Within the past couple years there’re the new way of treating lung cancer especially the use of immunotherapy, which several agents had their roles in the treatment of Non-Small Cell Lung Cancer (NSCLC). The study of immunotherapy in SCLC was very slow. The use of T cell immune-checkpoint inhibitors (anti-PD1: nivolumab, pembrolizumab; anti-PD-L1: atezolizumab, durvalumab; anti-CTLA-4: ipilimumab, tremelimumab) have shown promising antitumor activity with the potential to prolong survival in SCLC patients.
Nivolumab was the first immunotherapy agent that had approved by The US Food and Drug Administration (FDA) 2018 to be the third line drug according to the outcome in CheckMate-032, which’s a multicenter, open-label trial in patients with metastatic solid tumors. This subgroup comprised 109 patients with metastatic SCLC, with disease progression after platinum-based therapy and at least one other prior line of therapy, regardless of tumor PD-L1 status. All patients received nivolumab at3 mg/kg by intravenous infusion over 60 minutes every 2 weeks. The ORR was 12% (95% CI: 6.5, 19.5). Responses were durable for 6 months or longer in 77%, 12 months or longer in 62%, and 18 months or longer in 39% of the 13 responding patients. PD-L1 tumor status did not appear to be predictive of response.
Pembrolizumab has been granted a priority review designation by the FDA for the treatment of patients with advanced small cell lung cancer (SCLC) whose disease has progressed following ≥2 prior lines of therapy. Data from the phase II KEYNOTE-158 and phase Ib KEYNOTE-028 studies, pembrolizumab at 200 mg intravenously (IV) every 3 weeks for 2 years or until disease progression, unacceptable toxicity, or study withdrawal elicited 19% and 33% overall response rates (ORRs) in patients with extensive-stage SCLC, respectively.
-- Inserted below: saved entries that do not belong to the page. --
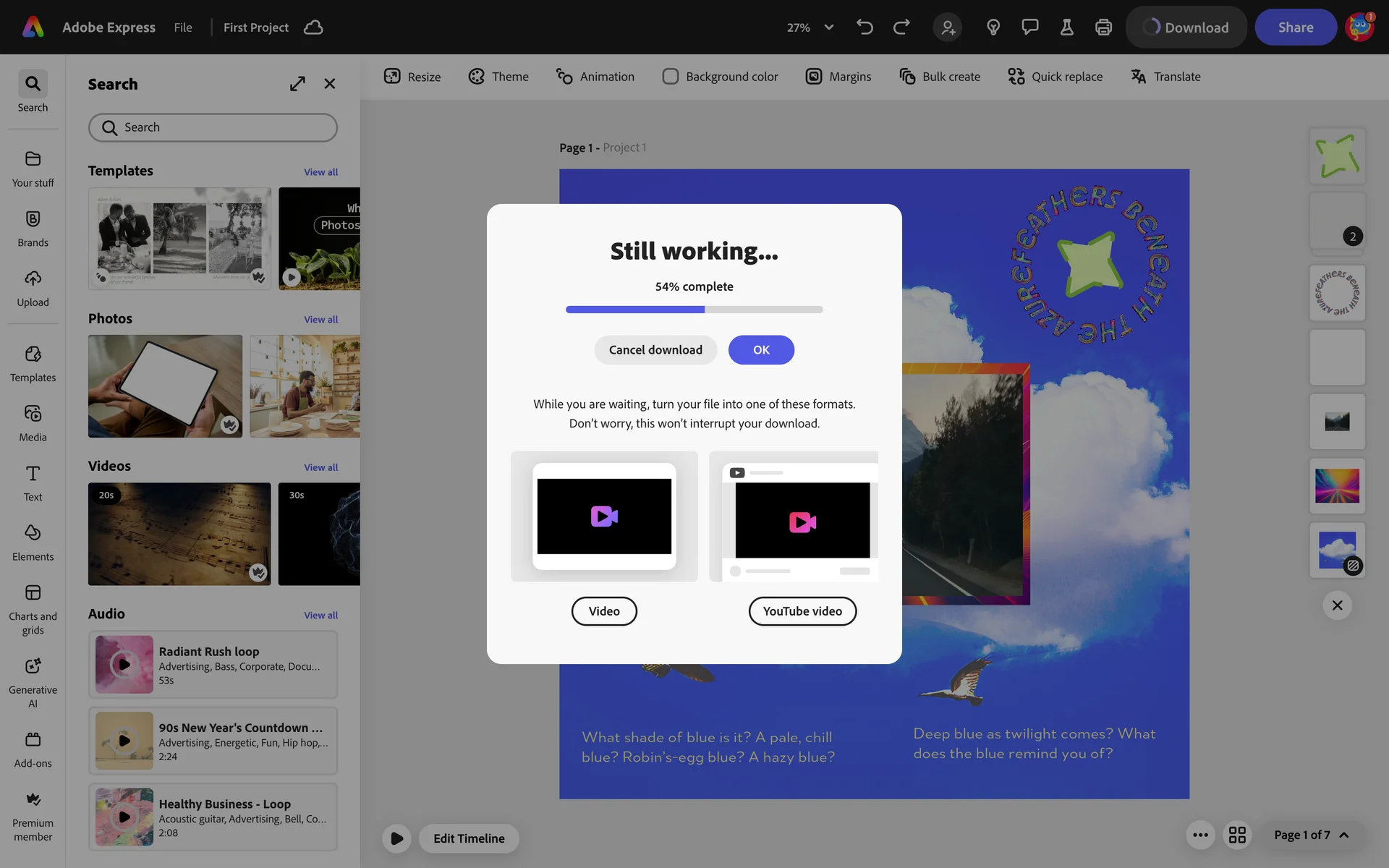Click the Redo arrow icon
This screenshot has width=1389, height=868.
[901, 27]
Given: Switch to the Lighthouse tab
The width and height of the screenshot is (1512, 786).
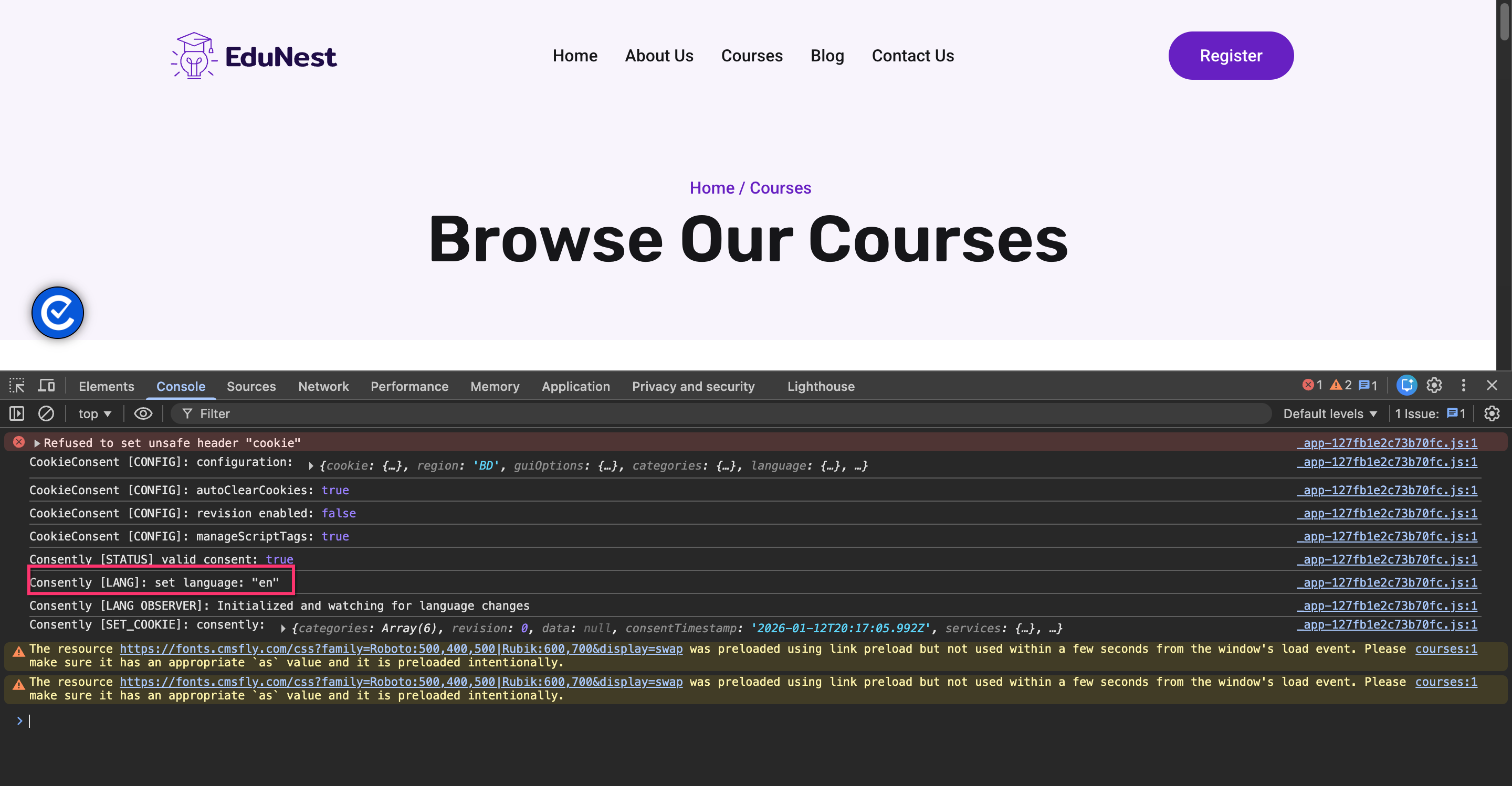Looking at the screenshot, I should point(820,386).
Atezolizumab plus carboplatin and etoposide, was approved by FDA for the first-line treatment of adult patients with extensive-stage small cell lung cancer based on the data from IMpower133 which is a randomized treatment using atezolizumab 1200 mg and carboplatin AUC 5 mg/mL/min on day 1 and etoposide 100 mg/m2 intravenously on days 1, 2 and 3 of each 21-day cycle for a maximum of 4 cycles, followed by atezolizumab 1200 mg once every 3 weeks until disease progression or unacceptable toxicity, or placebo and carboplatin AUC 5 mg/mL/min on day 1 and etoposide 100 mg/m2 intravenously on days 1, 2, and 3 of each 21-day cycle for a maximum of 4 cycles, followed by placebo once every 3 weeks until disease progression or unacceptable toxicity. Overall survival (OS) was 12.3 months for patients receiving atezolizumab with chemotherapy and 10.3 months for those receiving placebo with chemotherapy (hazard ratio 0.70; 95% CI: 0.54, 0.91; p=0.0069). Median PFS was 5.2 months (4.4, 5.6) compared with 4.3 months (4.2, 4.5) in the atezolizumab and placebo arms, respectively (HR 0.77; 0.62, 0.96; p=0.0170).
In conclusion, there are several new ways and also new agents that target the immune cell and should be able to improve the outcome and survival of SCLC.